By Daniel Hunter

Lord Myners, the former City minister, has quit the board of the Co-operative Group.

Lord Myners has recently come under criticism for his plans to reform the troubled group. It’s yet another blow for the group as it faces losses of around £2bn this year.

Last month, the group’s chief executive, Euan Sutherland, resigned for the position, describing the business as “ungovernable”.

Lord Myners plans for reform would see the Co-op Group run much more like a publicly listed company; something that was criticised by Co-op’s largest independent society.

The Group said Lord Myners’ review will continue despite his departure.

Lord Myners’ initial review found that its elected directors had overseen “breathtakingly value-destructive” deals, including the purchases of Britannia and Somerfield.

It also said that the board “consistently produced governors without the necessary qualifications and experience to provide effective board leadership”.

Lord Myners was appointed as a senior independent director in December, charged with conducting the review.

Dr. Roger Barker, Director of Corporate Governance at the Institute of Directors, said:

“The resignation of Lord Myners is a worrying sign for the troubled mutual. During the last few years, the board of the Co-op has proved itself to be a poor steward of the organisations’ resources.
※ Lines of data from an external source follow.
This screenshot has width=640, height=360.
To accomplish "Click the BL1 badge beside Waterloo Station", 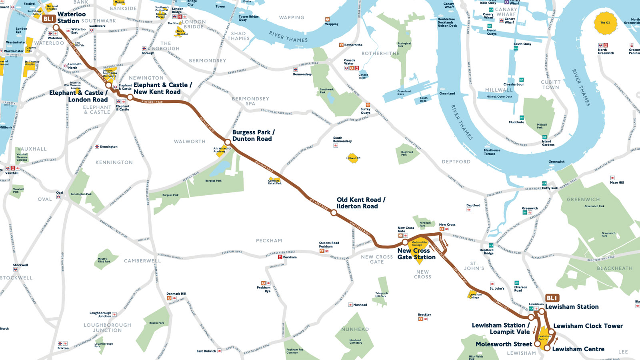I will coord(48,19).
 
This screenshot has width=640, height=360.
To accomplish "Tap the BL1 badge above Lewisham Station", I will coord(552,298).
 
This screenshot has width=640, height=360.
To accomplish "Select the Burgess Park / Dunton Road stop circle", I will coord(228,142).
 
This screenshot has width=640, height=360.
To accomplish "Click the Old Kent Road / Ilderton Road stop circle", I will coord(334,213).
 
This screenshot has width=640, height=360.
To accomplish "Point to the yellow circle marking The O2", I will coord(605,22).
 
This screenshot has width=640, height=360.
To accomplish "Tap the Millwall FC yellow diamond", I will coord(352,158).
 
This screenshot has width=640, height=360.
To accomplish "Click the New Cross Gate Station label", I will coord(416,254).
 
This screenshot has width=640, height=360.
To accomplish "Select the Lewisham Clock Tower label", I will coord(588,326).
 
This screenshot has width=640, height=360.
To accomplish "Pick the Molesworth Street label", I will coord(504,344).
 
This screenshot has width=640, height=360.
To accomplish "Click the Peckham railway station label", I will coord(290,257).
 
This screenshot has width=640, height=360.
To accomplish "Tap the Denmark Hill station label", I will coord(176,294).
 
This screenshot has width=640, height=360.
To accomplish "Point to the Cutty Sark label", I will coord(550,188).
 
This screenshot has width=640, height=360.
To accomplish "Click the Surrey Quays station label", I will coord(365,111).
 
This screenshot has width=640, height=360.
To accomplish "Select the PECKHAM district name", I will coord(269,241).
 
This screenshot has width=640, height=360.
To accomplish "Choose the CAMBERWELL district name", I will coord(142,261).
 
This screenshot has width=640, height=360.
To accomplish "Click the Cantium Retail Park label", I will coord(275,182).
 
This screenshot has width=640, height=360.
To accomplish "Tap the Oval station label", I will coord(60,193).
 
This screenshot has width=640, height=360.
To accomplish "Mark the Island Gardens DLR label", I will coord(548,143).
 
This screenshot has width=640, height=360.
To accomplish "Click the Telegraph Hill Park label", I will coord(381,295).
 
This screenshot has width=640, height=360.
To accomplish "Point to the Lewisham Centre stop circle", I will coord(547,348).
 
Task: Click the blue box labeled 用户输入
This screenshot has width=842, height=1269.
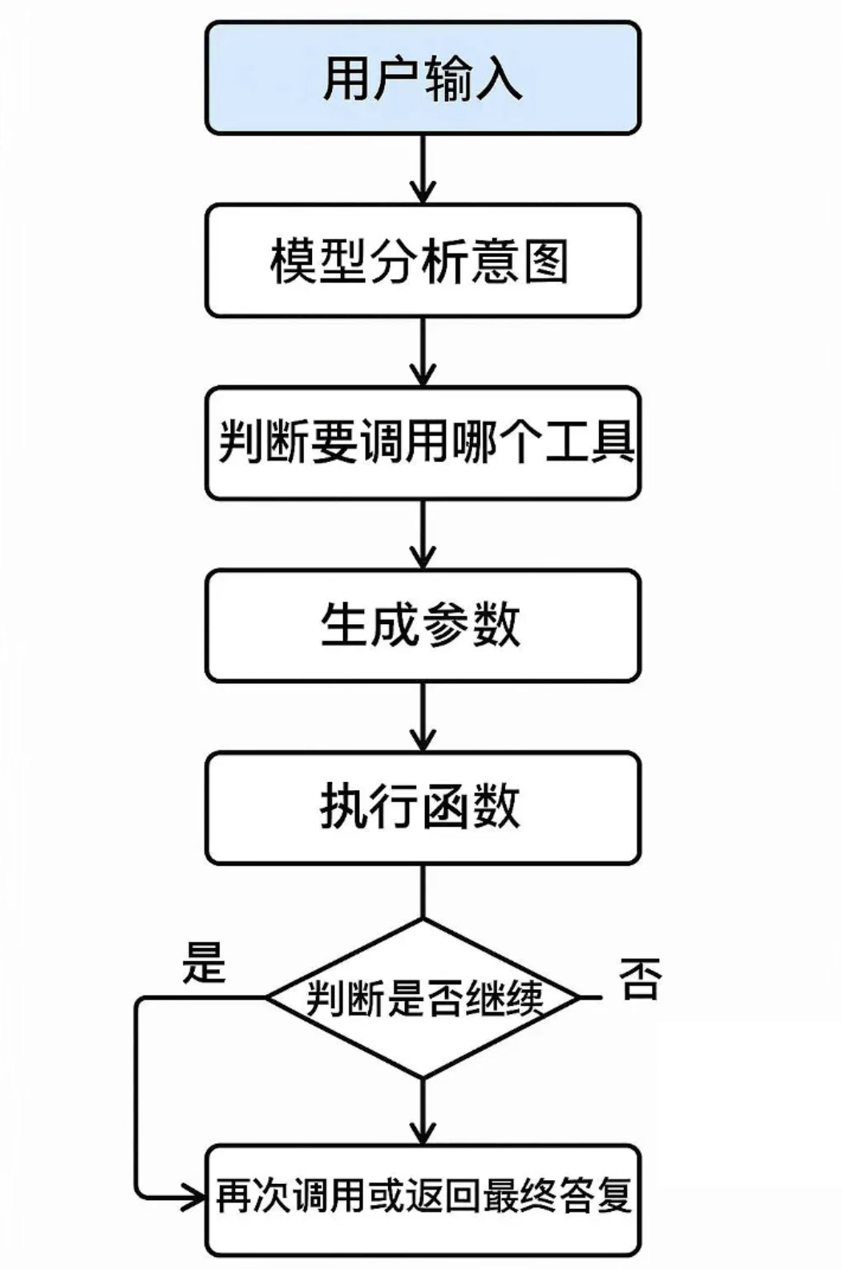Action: (x=423, y=78)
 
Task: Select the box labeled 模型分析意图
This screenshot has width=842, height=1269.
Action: (x=423, y=261)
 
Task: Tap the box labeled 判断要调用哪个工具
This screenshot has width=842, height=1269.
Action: (x=423, y=443)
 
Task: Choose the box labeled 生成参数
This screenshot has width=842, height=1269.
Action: (x=423, y=626)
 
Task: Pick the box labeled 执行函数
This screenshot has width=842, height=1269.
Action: (x=423, y=808)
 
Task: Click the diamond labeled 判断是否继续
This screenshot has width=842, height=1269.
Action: (x=423, y=998)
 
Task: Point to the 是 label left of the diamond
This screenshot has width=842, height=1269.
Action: (x=204, y=962)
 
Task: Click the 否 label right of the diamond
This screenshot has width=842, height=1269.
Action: (x=640, y=978)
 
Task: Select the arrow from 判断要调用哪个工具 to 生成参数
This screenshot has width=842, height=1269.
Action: (x=423, y=534)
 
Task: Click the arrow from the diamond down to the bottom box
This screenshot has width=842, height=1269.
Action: (x=423, y=1111)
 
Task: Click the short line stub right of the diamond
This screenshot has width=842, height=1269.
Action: (x=590, y=998)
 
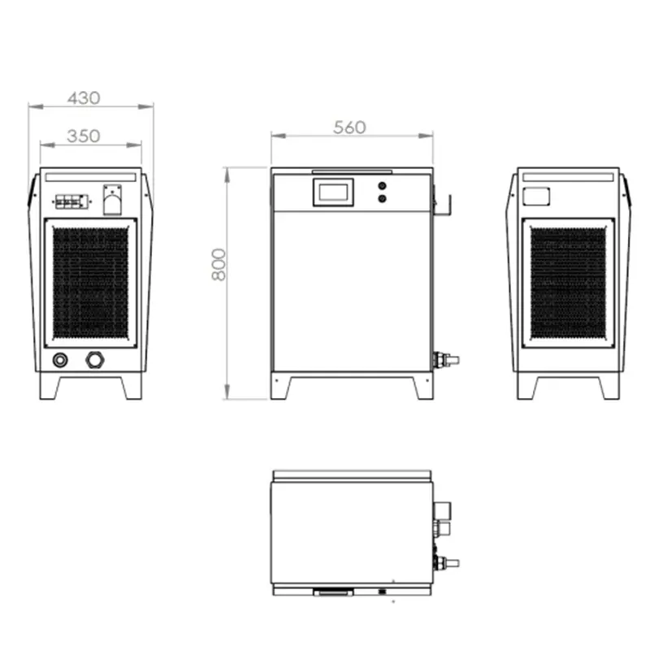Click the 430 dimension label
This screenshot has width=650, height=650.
point(84,98)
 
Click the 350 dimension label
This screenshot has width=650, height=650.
point(84,136)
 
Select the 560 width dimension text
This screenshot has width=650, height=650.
point(349,128)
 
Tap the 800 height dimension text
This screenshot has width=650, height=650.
point(219,265)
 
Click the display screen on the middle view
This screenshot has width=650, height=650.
point(333,193)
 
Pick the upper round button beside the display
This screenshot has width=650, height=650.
point(382,186)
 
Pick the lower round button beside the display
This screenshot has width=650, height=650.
point(382,198)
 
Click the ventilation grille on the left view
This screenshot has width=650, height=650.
point(91,283)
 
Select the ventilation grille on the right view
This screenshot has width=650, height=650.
point(568,283)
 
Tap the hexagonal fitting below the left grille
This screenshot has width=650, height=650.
point(95,360)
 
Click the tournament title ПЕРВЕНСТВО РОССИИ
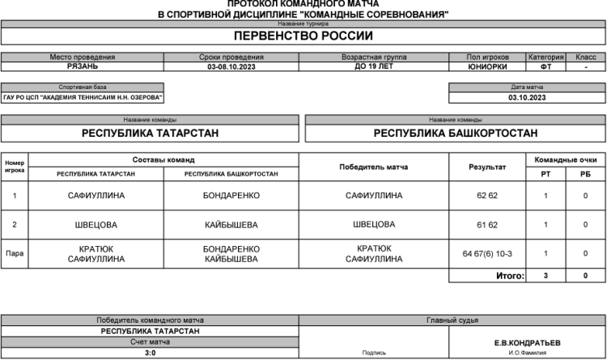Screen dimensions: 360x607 tap(304, 36)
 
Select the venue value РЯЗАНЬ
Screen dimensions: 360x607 tap(83, 67)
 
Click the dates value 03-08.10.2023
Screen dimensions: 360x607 tap(231, 67)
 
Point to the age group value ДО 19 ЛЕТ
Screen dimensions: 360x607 tap(374, 67)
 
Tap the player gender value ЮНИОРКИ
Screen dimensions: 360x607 tap(488, 67)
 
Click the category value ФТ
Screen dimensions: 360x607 tap(546, 67)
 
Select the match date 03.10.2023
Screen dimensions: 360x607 tap(527, 97)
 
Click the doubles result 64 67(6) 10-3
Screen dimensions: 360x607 tap(487, 254)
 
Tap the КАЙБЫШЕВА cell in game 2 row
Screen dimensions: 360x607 tap(231, 225)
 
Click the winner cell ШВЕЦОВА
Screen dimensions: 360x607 tap(374, 225)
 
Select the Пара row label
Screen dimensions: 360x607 tap(15, 254)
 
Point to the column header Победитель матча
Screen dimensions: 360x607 tap(374, 167)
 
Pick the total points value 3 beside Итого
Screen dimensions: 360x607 tap(545, 276)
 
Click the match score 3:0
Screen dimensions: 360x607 tap(151, 353)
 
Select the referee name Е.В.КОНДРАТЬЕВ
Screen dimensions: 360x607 tap(526, 342)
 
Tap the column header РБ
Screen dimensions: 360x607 tap(585, 174)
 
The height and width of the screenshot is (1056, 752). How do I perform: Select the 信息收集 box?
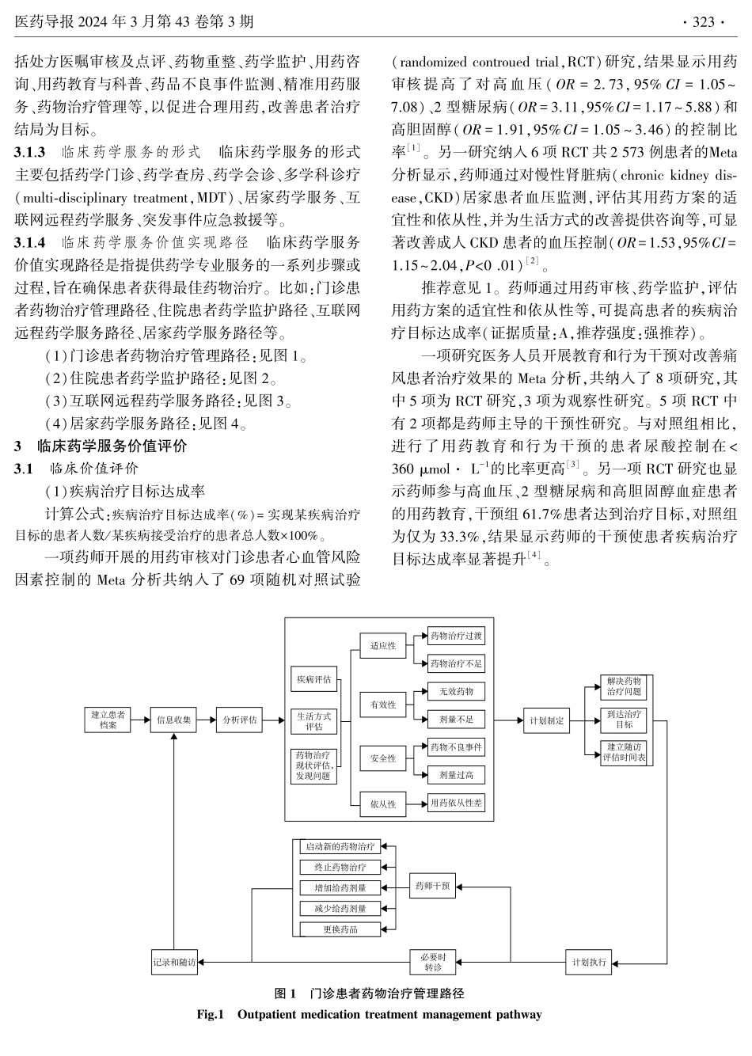coord(173,720)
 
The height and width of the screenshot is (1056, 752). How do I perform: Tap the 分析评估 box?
coord(239,720)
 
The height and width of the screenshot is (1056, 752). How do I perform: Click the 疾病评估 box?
coord(314,679)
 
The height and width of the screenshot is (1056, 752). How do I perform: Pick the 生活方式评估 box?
coord(314,720)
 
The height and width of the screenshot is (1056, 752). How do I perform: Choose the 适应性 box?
coord(383,645)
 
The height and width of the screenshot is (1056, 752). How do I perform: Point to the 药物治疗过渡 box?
coord(455,636)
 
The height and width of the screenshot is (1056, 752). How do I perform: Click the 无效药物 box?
coord(455,691)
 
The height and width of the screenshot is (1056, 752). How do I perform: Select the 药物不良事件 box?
coord(455,746)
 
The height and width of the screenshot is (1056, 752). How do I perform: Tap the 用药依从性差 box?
coord(455,803)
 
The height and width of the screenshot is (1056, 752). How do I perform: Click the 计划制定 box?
coord(547,720)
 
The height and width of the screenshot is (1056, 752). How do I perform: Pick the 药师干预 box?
coord(432,886)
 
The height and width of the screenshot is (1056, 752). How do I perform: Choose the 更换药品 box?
coord(340,929)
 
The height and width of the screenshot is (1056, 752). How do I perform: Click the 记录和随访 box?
coord(174,963)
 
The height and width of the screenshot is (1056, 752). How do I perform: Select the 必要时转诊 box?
coord(432,962)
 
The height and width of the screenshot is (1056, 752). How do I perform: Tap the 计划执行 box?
coord(589,963)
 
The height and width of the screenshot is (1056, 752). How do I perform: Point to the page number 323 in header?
coord(703,22)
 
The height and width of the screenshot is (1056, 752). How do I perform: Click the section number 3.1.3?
coord(31,151)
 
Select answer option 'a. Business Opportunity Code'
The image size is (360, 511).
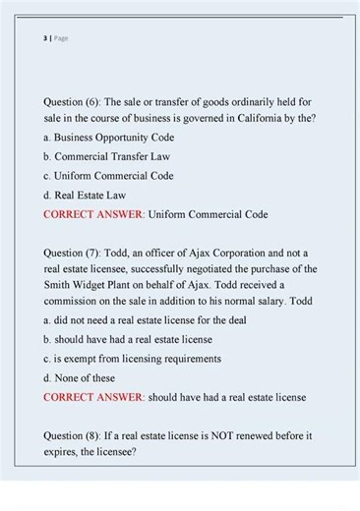[108, 138]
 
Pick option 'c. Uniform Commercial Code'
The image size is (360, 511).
[108, 176]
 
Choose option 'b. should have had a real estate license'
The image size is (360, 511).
[128, 339]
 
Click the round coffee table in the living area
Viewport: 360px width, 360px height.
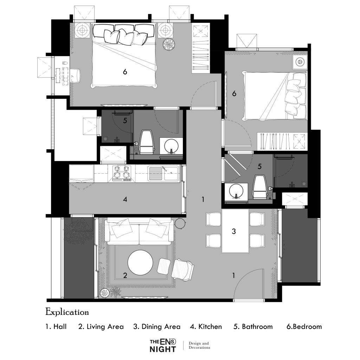140,262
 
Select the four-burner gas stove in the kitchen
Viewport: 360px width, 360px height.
122,174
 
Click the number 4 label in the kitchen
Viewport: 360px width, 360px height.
125,199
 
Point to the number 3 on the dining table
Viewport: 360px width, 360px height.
234,231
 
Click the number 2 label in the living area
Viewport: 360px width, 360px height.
125,275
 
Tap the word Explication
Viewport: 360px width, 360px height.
67,312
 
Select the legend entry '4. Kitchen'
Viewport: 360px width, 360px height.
206,327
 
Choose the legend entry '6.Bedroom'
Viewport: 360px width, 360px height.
304,327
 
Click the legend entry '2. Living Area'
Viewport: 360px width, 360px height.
101,327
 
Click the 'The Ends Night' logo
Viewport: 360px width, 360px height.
163,346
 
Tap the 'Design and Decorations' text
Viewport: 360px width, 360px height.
199,346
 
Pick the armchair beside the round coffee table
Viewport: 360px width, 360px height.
183,270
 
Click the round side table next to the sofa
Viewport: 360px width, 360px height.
180,223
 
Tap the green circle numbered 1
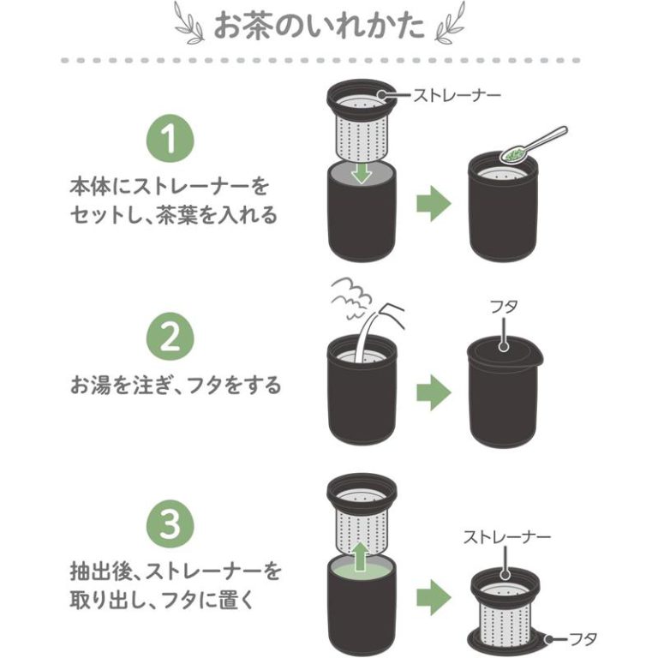pyautogui.click(x=170, y=139)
Decisions have been made which have destroyed large amounts of value and threatened the Co-op’s very existence. Their current model doesn’t work.

“A clear lesson from recent problems is that the board of the Co-op needs to become a competent and professional decision-making body. This requirement is not limited to the Co-op, with its distinctive mutual structure. Such competences are needed by all types of organisation if they are to survive and flourish”.